All the identified metabolites were relatively quantified using standard compounds that were successfully utilized to calculate the relative concentrations of fatty acids, flavonoids, phenolic acids, organic acids, amino acids, cucurbitacin and cucurbitacin glycosides. The quantified compounds were expressed as mg standard equivalents per g dry extract of each tested extract (Table S2†).
Fig. 1D displays the relative concentrations of each chemical class in the different fruit parts before and after processing. As indicated, the highest relative amount of cucurbitane-type triterpene glycosides was confined within the fruit pulp followed by the seeds and then the peels.
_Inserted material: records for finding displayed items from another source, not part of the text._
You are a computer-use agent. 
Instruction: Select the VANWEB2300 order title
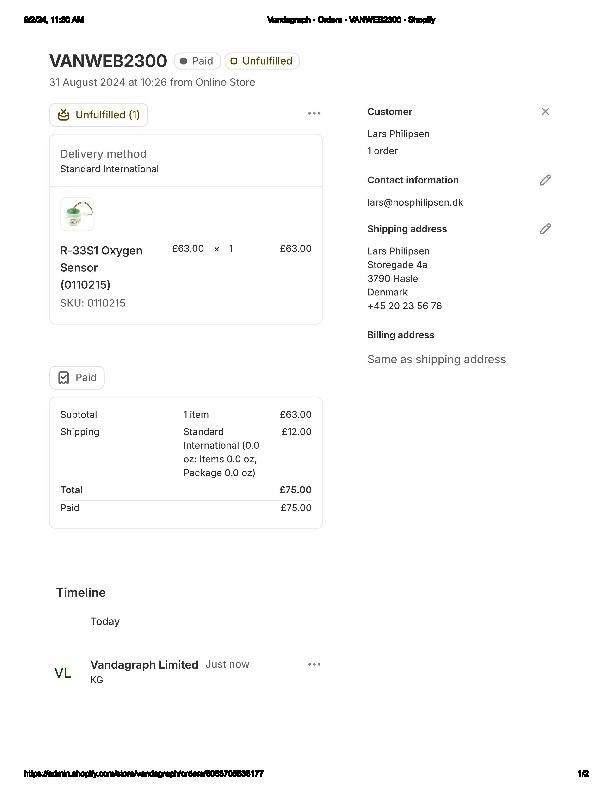click(x=108, y=61)
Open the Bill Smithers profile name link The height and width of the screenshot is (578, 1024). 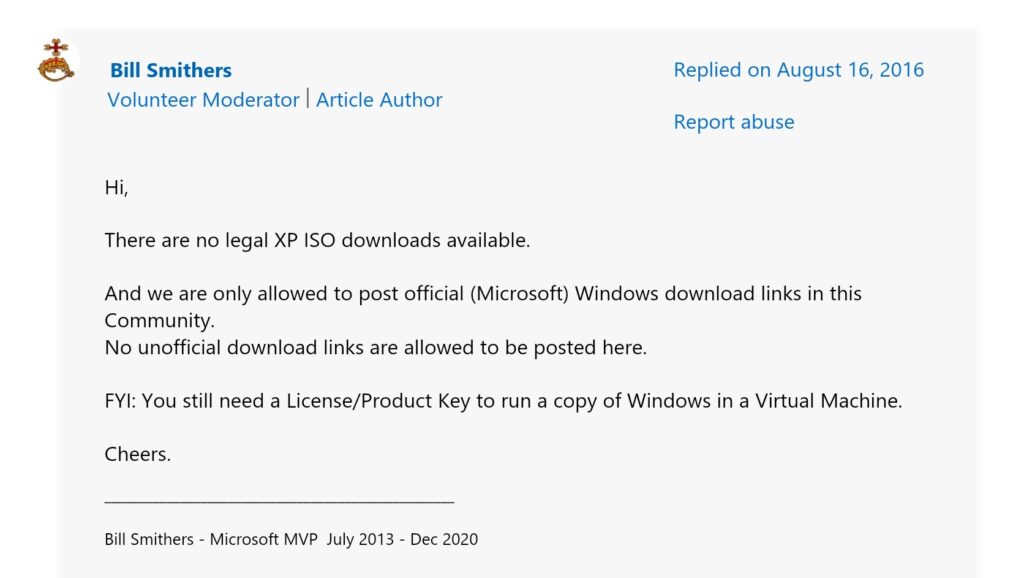click(170, 70)
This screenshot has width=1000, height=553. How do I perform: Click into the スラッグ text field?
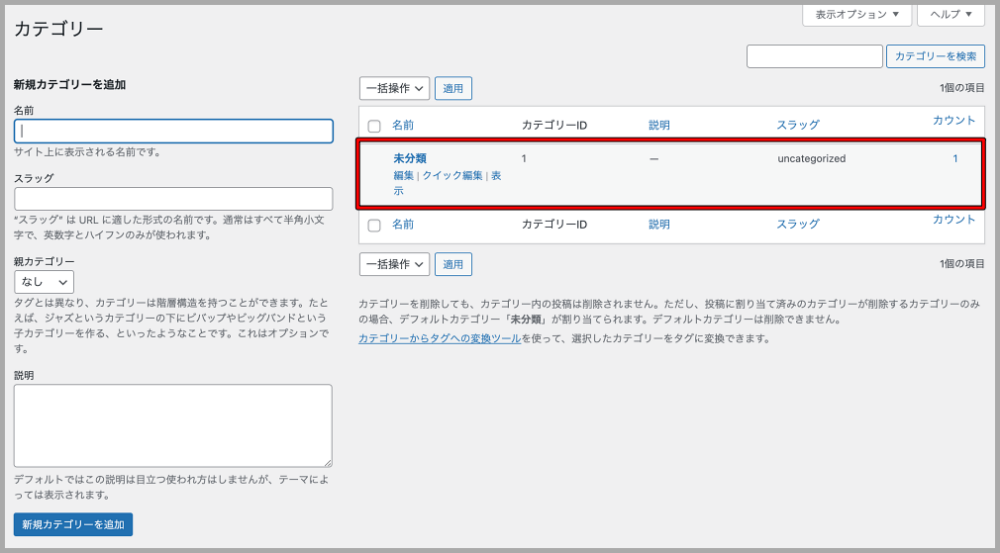click(173, 198)
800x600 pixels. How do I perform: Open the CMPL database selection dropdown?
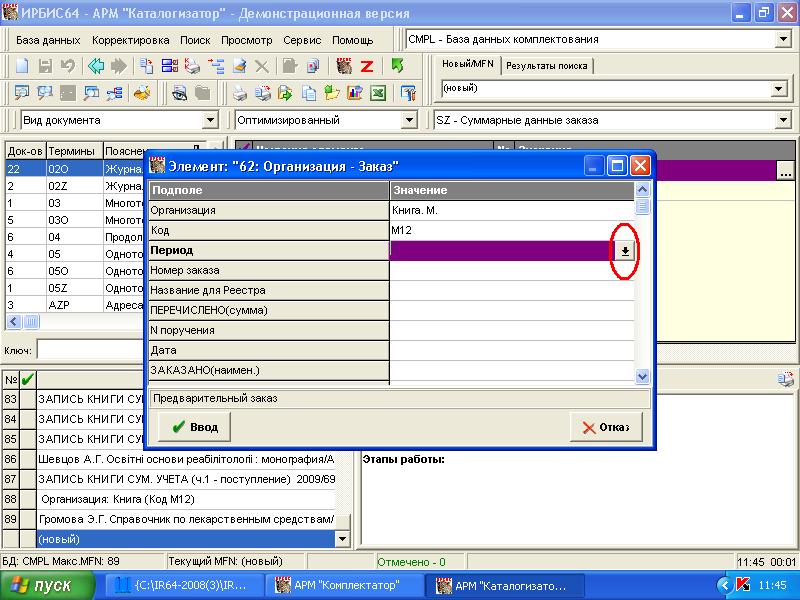pos(782,39)
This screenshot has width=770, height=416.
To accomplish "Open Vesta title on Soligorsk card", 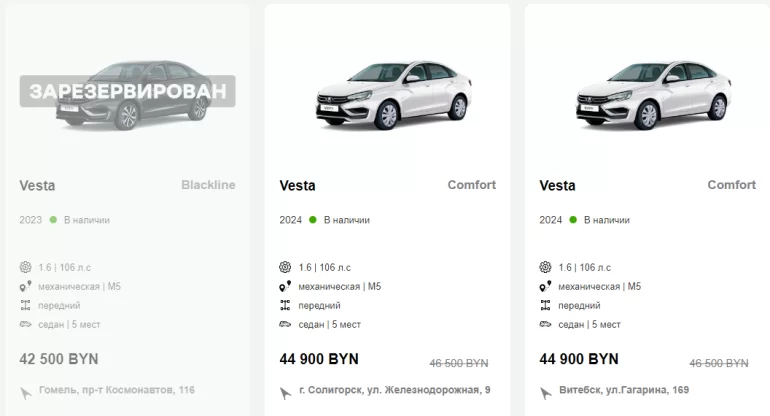I will [297, 185].
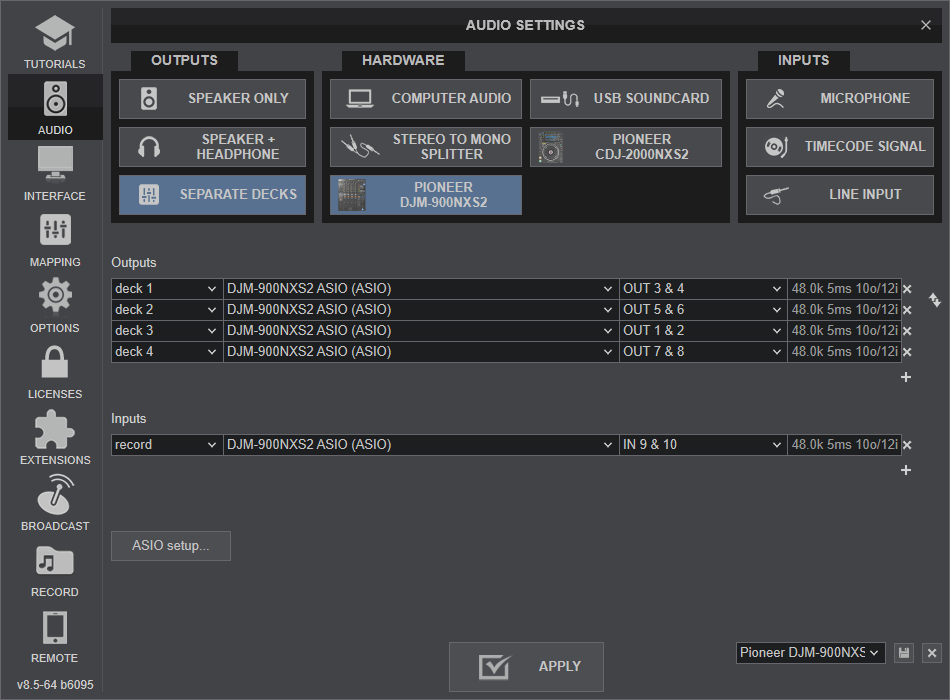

Cucurbitane-type triterpene glycosides dominated the active constituents identified in the pulps of the fruits followed by cucurbitane-type triterpene saponins, phenolic acids and flavonoids. The same pattern was detected in the peels while the seeds exhibited the presence of significant amounts of flavonoids comparable to that of cucurbitane-type triterpene glycosides. In contrary to other parts, the seeds accumulated considerable amounts of fatty acids and amino acids.
As a general trend, heat processing leads to a decrease in the total amount of chemical constituents. Seeds were the least affected organ by heat processing while the peels were the most affected. A decline was observed in the relative amounts of chemical constituents except for cucurbitane-type triterpene genins which showed a surge in their amounts, particularly in the pulps, suggesting the conversion of cucurbitane-type triterpene glycosides to their genins under the effect of heat processing.
The above findings are consistent with the only available previous research on the effect of roasting on colocynth seeds which reported that the extractable content of cucurbitacin glucosides is significantly reduced by roasting.46
The hierarchical clustering analysis heat-map to track the changes in the compounds in each fruit part upon heat processing was constructed. As indicated by Fig. 3, processed and unprocessed seeds formed a separate cluster, while processed and unprocessed peels and pulps were clustered together with each part forming a separate cluster. Processed and unprocessed samples of the different fruit parts were separately sub-clustered indicating that there were significant differences in the composition of each fruit part upon heat processing.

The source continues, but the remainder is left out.